In a bid to draw on the expertise of the educators currently employed by the Abu Dhabi Education Council (ADEC), to help in solving the problems being faced by the education sector and to move Education forward, the council organised the “Shaping the Future Forum”, which was held on January 13th, 2015 at the Abu Dhabi Exhibition Centre.

The forum was organised to allow school staff to offer meaningful input to strategy development in ADEC, while encouraging participation and links between different schools and cycles. The openness of the forum and the fact that it involved both educators and administrative staff showed ADEC’s keenness to encourage transparency and new ideas; over 1,200 public school educators discussed various challenges and successes.

Her Excellency Dr. Amal Al Qubaisi, Director General at the ADEC, in the presence of His Excellency Dr. Ahmed Mubarak Al Mazrouei, Secretary General of the Executive Council of the Emirate of Abu Dhabi, during her welcome speech, explained that such an initiative will help highlight areas of weaknesses that need to be resolved, shed light on successful areas, generate new ideas and solutions for improvement, as well as offering recommendations in the form of SMART goals and action steps.

“The primary goal for this initiative is to engage as many schools as possible to come up with ideas and solutions that can help guide ADEC’s strategic reform efforts in education.
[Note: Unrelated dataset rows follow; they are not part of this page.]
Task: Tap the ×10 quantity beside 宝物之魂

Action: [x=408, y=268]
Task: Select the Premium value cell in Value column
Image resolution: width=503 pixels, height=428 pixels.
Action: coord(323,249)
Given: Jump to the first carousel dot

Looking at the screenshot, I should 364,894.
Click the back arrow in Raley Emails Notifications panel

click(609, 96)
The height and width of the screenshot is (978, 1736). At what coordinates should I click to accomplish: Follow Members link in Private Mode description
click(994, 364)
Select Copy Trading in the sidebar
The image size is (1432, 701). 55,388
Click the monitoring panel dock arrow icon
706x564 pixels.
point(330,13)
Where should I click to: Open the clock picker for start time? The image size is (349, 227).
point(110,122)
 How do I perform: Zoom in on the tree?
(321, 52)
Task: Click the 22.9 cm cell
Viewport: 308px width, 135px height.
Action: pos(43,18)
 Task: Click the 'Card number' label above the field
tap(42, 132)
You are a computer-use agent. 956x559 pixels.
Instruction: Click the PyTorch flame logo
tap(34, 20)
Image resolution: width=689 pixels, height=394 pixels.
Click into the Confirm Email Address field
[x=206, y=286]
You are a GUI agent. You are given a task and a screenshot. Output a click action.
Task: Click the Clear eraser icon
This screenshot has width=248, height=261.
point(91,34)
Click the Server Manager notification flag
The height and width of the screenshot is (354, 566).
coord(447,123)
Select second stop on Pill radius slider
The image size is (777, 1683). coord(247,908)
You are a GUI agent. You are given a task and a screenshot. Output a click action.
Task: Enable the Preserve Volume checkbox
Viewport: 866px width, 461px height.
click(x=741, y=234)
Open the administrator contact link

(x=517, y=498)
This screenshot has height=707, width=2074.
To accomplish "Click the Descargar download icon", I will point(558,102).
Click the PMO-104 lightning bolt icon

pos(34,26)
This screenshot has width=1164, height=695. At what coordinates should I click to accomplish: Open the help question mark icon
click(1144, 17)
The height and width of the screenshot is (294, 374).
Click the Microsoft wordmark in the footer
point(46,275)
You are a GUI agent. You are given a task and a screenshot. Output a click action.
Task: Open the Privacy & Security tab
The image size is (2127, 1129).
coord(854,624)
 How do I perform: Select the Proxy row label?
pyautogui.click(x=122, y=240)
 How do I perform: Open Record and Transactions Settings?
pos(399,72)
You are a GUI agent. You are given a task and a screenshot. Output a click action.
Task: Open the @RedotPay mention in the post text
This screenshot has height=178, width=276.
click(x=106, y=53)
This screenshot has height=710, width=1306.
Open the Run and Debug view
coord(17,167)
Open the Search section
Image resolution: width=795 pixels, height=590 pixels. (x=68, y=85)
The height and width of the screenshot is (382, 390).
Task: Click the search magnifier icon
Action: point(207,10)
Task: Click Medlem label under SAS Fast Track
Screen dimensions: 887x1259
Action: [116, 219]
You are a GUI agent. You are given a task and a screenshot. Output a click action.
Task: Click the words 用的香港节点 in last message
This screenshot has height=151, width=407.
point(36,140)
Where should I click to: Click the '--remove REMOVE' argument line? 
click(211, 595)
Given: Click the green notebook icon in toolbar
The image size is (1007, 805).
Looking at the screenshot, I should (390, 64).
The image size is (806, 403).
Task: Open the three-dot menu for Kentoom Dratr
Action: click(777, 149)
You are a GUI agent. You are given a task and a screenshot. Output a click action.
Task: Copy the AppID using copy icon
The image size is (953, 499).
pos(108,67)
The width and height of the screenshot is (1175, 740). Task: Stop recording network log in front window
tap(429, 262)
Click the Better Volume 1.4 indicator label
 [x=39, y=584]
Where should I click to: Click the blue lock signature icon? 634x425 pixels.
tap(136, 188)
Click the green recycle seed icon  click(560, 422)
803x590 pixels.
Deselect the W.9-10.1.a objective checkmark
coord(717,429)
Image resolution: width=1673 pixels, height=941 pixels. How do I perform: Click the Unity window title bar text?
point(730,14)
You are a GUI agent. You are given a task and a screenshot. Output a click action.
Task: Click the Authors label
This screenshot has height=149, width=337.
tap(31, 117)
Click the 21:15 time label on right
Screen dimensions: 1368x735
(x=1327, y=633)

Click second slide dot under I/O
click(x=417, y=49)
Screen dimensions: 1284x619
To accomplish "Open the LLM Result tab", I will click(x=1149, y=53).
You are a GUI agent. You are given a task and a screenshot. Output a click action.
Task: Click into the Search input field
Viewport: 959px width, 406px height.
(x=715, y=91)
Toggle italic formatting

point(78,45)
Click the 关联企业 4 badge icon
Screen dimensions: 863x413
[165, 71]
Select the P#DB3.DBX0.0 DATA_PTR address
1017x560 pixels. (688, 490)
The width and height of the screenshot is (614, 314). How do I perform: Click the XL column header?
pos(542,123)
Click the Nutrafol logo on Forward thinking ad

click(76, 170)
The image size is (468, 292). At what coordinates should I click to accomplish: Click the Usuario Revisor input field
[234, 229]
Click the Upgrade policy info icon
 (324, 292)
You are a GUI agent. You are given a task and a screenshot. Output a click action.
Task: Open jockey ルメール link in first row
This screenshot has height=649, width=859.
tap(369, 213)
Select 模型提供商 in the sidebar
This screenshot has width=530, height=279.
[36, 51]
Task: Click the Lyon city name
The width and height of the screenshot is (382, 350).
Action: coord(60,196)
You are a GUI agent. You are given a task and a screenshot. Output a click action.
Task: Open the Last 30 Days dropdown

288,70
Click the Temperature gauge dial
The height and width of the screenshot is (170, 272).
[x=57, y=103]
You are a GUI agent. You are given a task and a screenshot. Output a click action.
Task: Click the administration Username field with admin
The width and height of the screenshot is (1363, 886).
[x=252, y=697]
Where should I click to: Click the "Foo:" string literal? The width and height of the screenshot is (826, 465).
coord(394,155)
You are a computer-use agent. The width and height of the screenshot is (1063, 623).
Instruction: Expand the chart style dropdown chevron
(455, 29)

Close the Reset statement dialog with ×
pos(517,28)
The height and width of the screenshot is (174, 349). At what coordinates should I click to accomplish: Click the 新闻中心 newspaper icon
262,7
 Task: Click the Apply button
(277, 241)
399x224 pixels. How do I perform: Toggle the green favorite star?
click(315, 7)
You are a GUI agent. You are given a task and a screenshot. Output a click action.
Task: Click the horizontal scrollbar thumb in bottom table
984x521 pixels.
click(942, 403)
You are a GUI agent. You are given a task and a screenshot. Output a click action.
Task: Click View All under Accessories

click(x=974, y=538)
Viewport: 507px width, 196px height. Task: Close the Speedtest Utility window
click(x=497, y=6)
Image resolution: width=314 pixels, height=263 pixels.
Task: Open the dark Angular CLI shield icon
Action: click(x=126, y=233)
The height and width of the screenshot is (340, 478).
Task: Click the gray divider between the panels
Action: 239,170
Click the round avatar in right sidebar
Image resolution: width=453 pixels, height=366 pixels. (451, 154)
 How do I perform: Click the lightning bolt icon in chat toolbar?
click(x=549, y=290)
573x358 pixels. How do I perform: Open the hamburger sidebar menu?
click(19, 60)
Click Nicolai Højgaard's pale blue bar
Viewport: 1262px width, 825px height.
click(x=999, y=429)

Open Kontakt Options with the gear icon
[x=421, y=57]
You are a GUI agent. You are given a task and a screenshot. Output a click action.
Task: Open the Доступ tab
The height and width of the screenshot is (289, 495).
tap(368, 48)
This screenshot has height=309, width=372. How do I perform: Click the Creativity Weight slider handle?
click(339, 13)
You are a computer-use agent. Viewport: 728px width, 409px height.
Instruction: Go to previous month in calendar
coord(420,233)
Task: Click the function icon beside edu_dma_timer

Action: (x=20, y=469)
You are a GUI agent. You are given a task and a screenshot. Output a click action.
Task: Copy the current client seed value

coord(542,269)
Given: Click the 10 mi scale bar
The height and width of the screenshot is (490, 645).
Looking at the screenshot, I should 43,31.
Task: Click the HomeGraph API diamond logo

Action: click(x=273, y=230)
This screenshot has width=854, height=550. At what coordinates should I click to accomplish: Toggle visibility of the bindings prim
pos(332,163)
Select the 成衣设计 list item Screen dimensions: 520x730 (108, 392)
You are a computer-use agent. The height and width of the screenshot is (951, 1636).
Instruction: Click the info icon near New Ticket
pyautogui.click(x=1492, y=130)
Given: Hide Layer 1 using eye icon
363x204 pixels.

Our educators are in the field, day in, day out. They are the best people to offer feedback and suggestions on the education reform, and can definitely help promote strategy development and project plans in the education system,” said Her Excellency Dr. Al Qubaisi.

During the forum, educators brainstormed ideas related to 30 different topics, some of which include: STEM integration; Cycle 3 restructuring; Curriculum – Social Studies; Curriculum – Arabic and Islamic; Curriculum – Arts, Music, Sports (Extra-Curricular); Curriculum – English; children with disabilities, gifted and talented; child protection; student behavior policy; adult education, career advising; early childhood education and care and the list goes on.

Some of the ideas shared by the ADEC educators included; greater autonomy to be given to schools in hiring staff, choosing their own curriculum and support material. There was a call for pay increases not only for locals but also expatriates, in order to recruit and retain quality staff. Educators also proposed the reorganisation of the delivery of professional development and the adoption of a more inquiry based, teacher led model in which each school drew on the expertise of colleagues within the school to deliver professional development sessions.  They also put forward the idea of creating more opportunities to share the good practice taking place in schools.

“Good communication leads different individuals to understand and learn from each other. That is why today is helpful, since it offers the opportunity to share not only our conclusions, but also the reasoning behind them. The aim is to implement a process to ensure meaningful input of participants, in a way that each person feels their voice is heard, valued, and actionable feedback and suggestions are offered,” concluded Dr. Al Qubaisi.